**Task requirements**
Stop after the line that contains "This screenshot has height=744, width=1024."; until then, restate each line of the entries word for word from the very first.

**Provided information**

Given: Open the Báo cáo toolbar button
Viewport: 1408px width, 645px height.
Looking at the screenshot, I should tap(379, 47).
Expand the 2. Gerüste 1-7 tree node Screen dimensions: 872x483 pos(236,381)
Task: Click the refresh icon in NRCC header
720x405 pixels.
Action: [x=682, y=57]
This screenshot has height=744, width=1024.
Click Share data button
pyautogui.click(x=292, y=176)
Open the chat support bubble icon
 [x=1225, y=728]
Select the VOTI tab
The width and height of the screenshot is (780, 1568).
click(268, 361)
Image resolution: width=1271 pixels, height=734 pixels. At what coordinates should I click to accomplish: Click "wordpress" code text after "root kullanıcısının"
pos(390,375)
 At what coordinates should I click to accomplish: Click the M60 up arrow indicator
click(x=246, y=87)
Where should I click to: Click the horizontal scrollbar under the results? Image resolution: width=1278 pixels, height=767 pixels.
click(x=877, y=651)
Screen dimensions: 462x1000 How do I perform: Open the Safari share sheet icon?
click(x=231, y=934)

**Solution to this exercise**
Given: Open the Báo cáo toolbar button
Viewport: 1408px width, 645px height.
Looking at the screenshot, I should tap(379, 47).
Expand the 2. Gerüste 1-7 tree node Screen dimensions: 872x483 pos(236,381)
Task: Click the refresh icon in NRCC header
720x405 pixels.
Action: [x=682, y=57]
This screenshot has height=744, width=1024.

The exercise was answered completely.